*REQUIRED ACTION*
Print out the complete set of records below, exactly as they read.

WORKING DATA START

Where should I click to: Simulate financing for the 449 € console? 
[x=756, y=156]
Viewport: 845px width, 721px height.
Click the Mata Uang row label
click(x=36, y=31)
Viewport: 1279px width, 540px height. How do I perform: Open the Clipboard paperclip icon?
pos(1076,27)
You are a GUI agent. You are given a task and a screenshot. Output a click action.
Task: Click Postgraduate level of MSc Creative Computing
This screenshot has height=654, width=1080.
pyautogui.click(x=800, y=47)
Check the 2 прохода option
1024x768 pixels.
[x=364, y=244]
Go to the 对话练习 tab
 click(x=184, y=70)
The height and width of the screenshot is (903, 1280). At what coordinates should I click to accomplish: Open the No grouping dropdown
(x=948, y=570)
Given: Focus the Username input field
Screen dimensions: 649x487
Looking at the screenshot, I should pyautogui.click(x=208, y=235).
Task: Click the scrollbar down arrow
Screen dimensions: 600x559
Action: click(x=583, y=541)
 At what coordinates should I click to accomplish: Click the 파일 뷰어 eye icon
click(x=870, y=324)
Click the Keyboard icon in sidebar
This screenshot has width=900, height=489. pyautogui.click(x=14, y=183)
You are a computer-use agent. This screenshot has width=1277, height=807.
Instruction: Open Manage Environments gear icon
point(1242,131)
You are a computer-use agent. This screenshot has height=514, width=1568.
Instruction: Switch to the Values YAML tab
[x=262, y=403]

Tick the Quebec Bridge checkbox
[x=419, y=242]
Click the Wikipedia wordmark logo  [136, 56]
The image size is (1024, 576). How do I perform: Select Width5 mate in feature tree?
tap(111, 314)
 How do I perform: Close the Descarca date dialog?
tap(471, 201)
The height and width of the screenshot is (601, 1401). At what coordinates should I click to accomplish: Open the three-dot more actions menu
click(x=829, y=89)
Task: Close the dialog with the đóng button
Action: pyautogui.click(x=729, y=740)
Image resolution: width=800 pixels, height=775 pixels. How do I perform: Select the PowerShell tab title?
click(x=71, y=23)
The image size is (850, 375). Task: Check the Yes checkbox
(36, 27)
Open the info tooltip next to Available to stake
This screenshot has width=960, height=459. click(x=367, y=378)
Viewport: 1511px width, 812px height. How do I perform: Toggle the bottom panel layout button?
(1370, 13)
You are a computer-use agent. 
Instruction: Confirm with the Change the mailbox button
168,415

WORKING DATA END

*ANSWER FOR THIS EXERCISE*
Where should I click to: Simulate financing for the 449 € console? 
[x=756, y=156]
Viewport: 845px width, 721px height.
Click the Mata Uang row label
click(x=36, y=31)
Viewport: 1279px width, 540px height. How do I perform: Open the Clipboard paperclip icon?
pos(1076,27)
You are a GUI agent. You are given a task and a screenshot. Output a click action.
Task: Click Postgraduate level of MSc Creative Computing
This screenshot has height=654, width=1080.
pyautogui.click(x=800, y=47)
Check the 2 прохода option
1024x768 pixels.
[x=364, y=244]
Go to the 对话练习 tab
 click(x=184, y=70)
The height and width of the screenshot is (903, 1280). At what coordinates should I click to accomplish: Open the No grouping dropdown
(x=948, y=570)
Given: Focus the Username input field
Screen dimensions: 649x487
Looking at the screenshot, I should pyautogui.click(x=208, y=235).
Task: Click the scrollbar down arrow
Screen dimensions: 600x559
Action: click(x=583, y=541)
 At what coordinates should I click to accomplish: Click the 파일 뷰어 eye icon
click(x=870, y=324)
Click the Keyboard icon in sidebar
This screenshot has width=900, height=489. pyautogui.click(x=14, y=183)
You are a computer-use agent. This screenshot has width=1277, height=807.
Instruction: Open Manage Environments gear icon
point(1242,131)
You are a computer-use agent. This screenshot has height=514, width=1568.
Instruction: Switch to the Values YAML tab
[x=262, y=403]

Tick the Quebec Bridge checkbox
[x=419, y=242]
Click the Wikipedia wordmark logo  [136, 56]
The image size is (1024, 576). How do I perform: Select Width5 mate in feature tree?
tap(111, 314)
 How do I perform: Close the Descarca date dialog?
tap(471, 201)
The height and width of the screenshot is (601, 1401). At what coordinates should I click to accomplish: Open the three-dot more actions menu
click(x=829, y=89)
Task: Close the dialog with the đóng button
Action: pyautogui.click(x=729, y=740)
Image resolution: width=800 pixels, height=775 pixels. How do I perform: Select the PowerShell tab title?
click(x=71, y=23)
The image size is (850, 375). Task: Check the Yes checkbox
(36, 27)
Open the info tooltip next to Available to stake
This screenshot has width=960, height=459. click(x=367, y=378)
Viewport: 1511px width, 812px height. How do I perform: Toggle the bottom panel layout button?
(1370, 13)
You are a computer-use agent. 
Instruction: Confirm with the Change the mailbox button
168,415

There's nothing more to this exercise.